What I Wish People Knew About Depression
I wish the stigma and pain that come with depression were more understood by people who don’t have it. But this piece is not for them. This is for people going through the waves of an illness that is often hollowing, horrifying, and painful.
This is what I wish people with depression knew.
Radical Acceptance
I learned the concept of radical acceptance through my many years of treatment. Radical acceptance is based on the concept of accepting pain to free yourself from a suffering-focused response. It means telling yourself “it is what it is” and starting to believe it. There is nothing I can do to change my situation, but I can try to change how I respond to it. I learned this distress tolerance skill during the heaviest, hardest parts of my life, when things seemed so dark and hopeless. When my therapist first told me about it, my instinct was to scoff and resist embracing it. What do you mean I have to just accept this? Why can’t I change this?! I did not believe radical acceptance could possibly work in my head, so I continued to suffer through my episodes, screaming why, why, why? Trying to resist the depression and falling into a pool of suffering made me believe this was in my control and therefore made me feel worthless and a burden.
One day, however, radical acceptance clicked in my head. I thought, “Wait, why am I fighting this? Depression is something I will most likely live with for the rest of my life. It’s time to allow myself the freedom to not continue to fight against it and suffer.” Once I halted my willfulness and instead accepted, it was freeing.
Facing Shame and Guilt
With depression, I frequently feel shame and guilt. I feel awful for canceling plans last minute when I don’t feel well. I feel guilty when I can’t complete basic tasks or am too tired to run errands. I feel ashamed that I can’t function like other people, like my best self, knowing I am usually an organized, bubbly, focused, and energetic person and hard worker when I am not in the midst of an episode.
You are not a failure or a burden. You are not broken, you are whole.

» ACTIVITY 1:
According to the depression essay, how did the writer learn the concept of radical acceptance?
» ACTIVITY 2:
Extract the passage of the depression essay that begins at the words "What I Wish People Knew" and stops after the words "with depression knew.".
Use only the depression essay, not outside knowledge.

» DATASET EXTRACT:
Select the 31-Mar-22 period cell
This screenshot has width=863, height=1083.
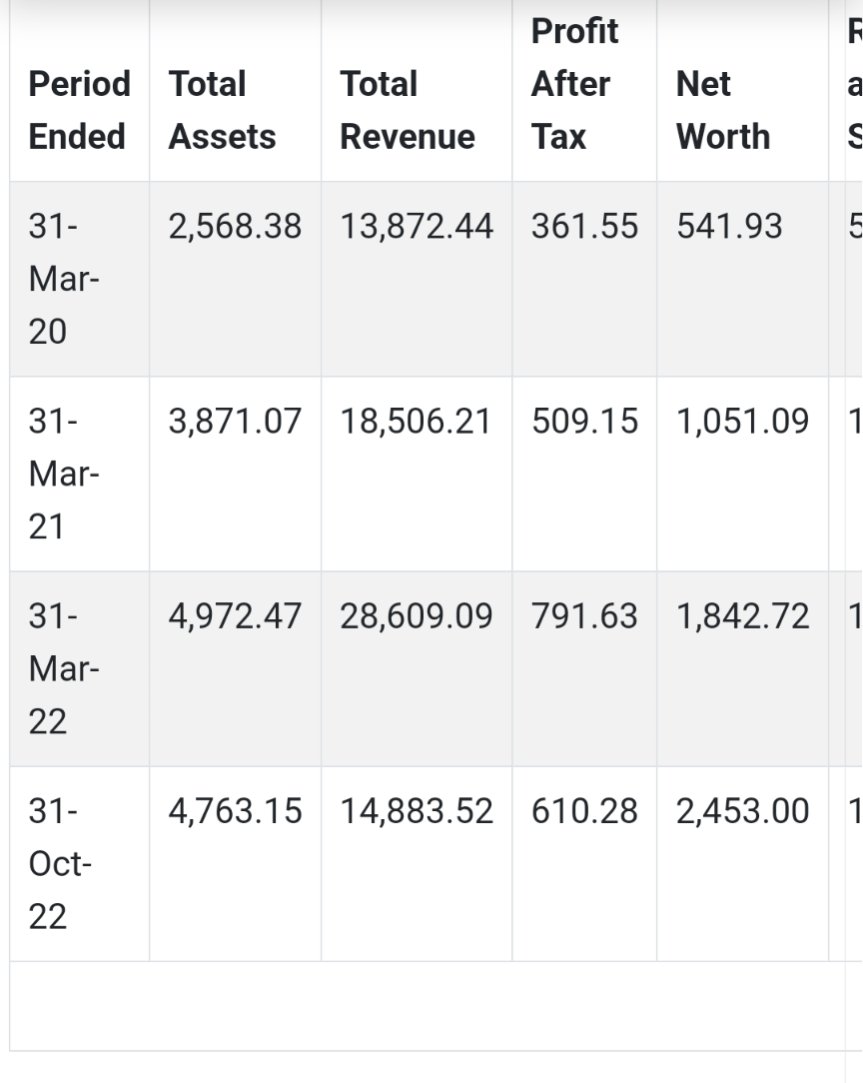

» OUTPUT 1:
Through many years of treatment.

» OUTPUT 2:
What I Wish People Knew About Depression
I wish the stigma and pain that come with depression were more understood by people who don’t have it. But this piece is not for them. This is for people going through the waves of an illness that is often hollowing, horrifying, and painful.
This is what I wish people with depression knew.